The time gap between the intrusion at TJX and its discovery, though large, isn't entirely surprising given the myriad ways attackers can gain access to systems and then conceal their tracks, said Drew Maness, a senior security strategist at a large entertainment company that he asked not be named. "The reason it's so difficult [to discover a data breach] is because it can come at you from any angle," Maness said. "With physical security, it's very rare that someone breaks in through a side wall on the eighth floor. With computer security, they come in through that side wall."

To quickly and consistently detect such intrusions, IT managers need to be able to collect and analyze literally every transaction flowing through their networks in real time, according to Maness. "You've got to know what every single packet on the network is doing, where it's coming from, where it's going and which ones are bad."

That can be a huge challenge, considering the sheer number of transactions and the terabytes of storage space required on a daily basis to capture and store all of them, said David Jordan, chief information security officer for Virginia's Arlington County. It also requires comprehensive modeling of typical network behavior enterprisewide so any abnormal activity can be pinpointed, Jordan said.

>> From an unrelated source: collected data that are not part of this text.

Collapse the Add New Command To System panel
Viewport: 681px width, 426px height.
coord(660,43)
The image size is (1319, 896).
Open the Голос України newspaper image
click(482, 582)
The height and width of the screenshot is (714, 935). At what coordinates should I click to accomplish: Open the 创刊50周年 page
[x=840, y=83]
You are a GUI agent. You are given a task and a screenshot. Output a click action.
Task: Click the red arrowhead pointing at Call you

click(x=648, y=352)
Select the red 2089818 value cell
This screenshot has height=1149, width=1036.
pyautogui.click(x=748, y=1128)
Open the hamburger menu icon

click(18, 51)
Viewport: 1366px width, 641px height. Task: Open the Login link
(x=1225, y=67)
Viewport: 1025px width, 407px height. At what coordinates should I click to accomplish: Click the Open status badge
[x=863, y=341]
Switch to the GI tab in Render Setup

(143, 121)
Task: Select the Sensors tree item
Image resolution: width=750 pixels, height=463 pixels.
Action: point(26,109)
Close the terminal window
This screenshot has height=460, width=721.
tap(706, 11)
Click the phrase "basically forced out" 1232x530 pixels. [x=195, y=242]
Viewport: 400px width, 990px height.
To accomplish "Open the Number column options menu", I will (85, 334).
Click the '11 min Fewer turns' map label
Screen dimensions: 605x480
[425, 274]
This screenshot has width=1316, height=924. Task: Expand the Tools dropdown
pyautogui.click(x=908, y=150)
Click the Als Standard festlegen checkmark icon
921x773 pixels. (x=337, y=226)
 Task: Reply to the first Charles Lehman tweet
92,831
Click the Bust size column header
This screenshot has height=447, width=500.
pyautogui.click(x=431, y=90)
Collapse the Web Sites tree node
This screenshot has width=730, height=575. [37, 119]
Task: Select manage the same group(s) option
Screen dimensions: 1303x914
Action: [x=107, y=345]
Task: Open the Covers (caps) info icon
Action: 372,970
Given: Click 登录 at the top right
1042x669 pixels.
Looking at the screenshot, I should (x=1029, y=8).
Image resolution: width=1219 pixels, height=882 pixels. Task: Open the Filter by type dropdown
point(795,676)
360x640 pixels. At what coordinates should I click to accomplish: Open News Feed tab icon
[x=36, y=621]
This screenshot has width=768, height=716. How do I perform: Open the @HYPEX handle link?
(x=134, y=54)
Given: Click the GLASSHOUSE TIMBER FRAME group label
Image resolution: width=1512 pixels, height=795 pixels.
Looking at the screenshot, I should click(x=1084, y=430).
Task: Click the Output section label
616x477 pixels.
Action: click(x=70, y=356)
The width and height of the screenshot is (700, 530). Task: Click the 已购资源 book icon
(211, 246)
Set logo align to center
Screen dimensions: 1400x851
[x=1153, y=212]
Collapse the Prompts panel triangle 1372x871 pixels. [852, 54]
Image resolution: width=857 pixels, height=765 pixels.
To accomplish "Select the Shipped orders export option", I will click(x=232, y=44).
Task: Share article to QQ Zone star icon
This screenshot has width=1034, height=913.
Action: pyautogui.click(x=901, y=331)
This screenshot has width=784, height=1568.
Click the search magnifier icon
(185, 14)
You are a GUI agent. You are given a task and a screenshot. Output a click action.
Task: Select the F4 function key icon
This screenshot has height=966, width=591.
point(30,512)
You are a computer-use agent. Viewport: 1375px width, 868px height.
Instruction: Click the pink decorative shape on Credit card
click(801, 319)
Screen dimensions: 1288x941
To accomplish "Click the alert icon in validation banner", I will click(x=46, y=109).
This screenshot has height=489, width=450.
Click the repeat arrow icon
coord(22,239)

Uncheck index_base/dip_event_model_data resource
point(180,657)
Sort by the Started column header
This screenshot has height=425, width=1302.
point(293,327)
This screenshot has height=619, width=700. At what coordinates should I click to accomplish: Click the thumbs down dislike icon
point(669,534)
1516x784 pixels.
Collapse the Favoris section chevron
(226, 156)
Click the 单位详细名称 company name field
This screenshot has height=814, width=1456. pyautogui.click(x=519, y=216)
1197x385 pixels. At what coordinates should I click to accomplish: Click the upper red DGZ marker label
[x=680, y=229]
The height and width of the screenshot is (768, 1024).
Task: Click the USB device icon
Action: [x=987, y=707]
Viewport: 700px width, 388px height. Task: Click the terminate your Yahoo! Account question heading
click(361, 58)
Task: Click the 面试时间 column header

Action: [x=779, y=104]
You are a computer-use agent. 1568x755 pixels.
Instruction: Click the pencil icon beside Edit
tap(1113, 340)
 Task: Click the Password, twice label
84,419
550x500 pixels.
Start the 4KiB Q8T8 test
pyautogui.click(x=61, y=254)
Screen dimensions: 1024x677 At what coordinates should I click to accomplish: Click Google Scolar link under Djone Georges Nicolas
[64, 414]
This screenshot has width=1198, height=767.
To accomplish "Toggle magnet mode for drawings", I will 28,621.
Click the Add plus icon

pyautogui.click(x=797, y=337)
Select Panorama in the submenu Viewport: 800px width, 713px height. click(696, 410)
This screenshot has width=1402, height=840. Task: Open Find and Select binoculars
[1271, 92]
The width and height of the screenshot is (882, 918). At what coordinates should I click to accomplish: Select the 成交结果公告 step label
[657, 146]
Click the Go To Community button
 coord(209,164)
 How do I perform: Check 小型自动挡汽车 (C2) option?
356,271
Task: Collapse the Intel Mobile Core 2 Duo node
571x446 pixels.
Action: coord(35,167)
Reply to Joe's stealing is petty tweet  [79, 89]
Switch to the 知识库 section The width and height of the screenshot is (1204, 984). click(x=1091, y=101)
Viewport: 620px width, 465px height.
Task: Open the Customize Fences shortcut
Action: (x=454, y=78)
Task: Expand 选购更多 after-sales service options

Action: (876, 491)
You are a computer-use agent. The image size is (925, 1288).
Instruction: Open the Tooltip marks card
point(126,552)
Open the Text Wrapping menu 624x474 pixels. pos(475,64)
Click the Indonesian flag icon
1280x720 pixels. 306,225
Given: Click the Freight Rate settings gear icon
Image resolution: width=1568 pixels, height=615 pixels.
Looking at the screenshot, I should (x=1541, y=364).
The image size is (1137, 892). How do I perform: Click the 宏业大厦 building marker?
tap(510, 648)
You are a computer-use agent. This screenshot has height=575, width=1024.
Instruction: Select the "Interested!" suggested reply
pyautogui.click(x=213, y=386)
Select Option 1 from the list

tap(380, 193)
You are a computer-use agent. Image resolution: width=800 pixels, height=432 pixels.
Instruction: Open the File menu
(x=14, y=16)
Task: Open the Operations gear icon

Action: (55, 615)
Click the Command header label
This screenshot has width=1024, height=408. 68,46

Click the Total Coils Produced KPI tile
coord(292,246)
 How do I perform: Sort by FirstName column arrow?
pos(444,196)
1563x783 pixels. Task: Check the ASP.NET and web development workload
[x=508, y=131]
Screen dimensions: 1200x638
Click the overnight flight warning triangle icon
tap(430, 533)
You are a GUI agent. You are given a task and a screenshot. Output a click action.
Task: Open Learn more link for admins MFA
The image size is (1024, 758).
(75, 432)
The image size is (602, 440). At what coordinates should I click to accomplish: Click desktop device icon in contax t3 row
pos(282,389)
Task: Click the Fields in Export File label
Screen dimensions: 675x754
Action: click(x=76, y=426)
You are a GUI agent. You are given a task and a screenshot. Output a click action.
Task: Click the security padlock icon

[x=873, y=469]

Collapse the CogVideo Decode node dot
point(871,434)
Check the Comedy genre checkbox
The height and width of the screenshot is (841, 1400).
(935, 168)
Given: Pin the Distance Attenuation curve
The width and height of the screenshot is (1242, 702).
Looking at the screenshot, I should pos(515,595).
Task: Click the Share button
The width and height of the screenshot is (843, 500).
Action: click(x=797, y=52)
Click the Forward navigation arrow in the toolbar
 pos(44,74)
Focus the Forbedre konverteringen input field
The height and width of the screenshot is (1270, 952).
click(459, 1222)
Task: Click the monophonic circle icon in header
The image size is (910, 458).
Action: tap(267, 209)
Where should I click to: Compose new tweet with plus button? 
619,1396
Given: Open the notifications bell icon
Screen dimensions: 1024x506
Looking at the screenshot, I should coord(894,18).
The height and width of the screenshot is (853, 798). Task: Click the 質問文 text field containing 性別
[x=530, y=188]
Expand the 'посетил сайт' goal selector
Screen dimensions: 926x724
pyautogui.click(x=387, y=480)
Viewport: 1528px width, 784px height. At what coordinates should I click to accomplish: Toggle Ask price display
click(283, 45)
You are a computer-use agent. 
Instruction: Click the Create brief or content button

For now, at least, there are few out-of-the-box products that can help companies do end-to-end log collection and real-time data correlation and analysis, said Amer Deeba, vice president of marketing at Qualys Inc., a vulnerability management services provider in Redwood Shores, Calif. And the cost to custom-build such capabilities can be prohibitive, added Deeba.

But there are some tools that IT managers can use to address parts of the challenge, Deeba noted. For instance, several logging and monitoring tools are available for quickly detecting unauthorized database activity.

USEC Inc., a $1.6 billion energy company in Bethesda, Md., uses an appliance from Guardium Inc. to monitor the activities of the database administrators who manage the Oracle and SQL Server databases underlying its financial applications. The Guardium device can detect unauthorized changes and other policy violations that could affect the integrity of USEC's financial data in real time, said CIO David Vordick.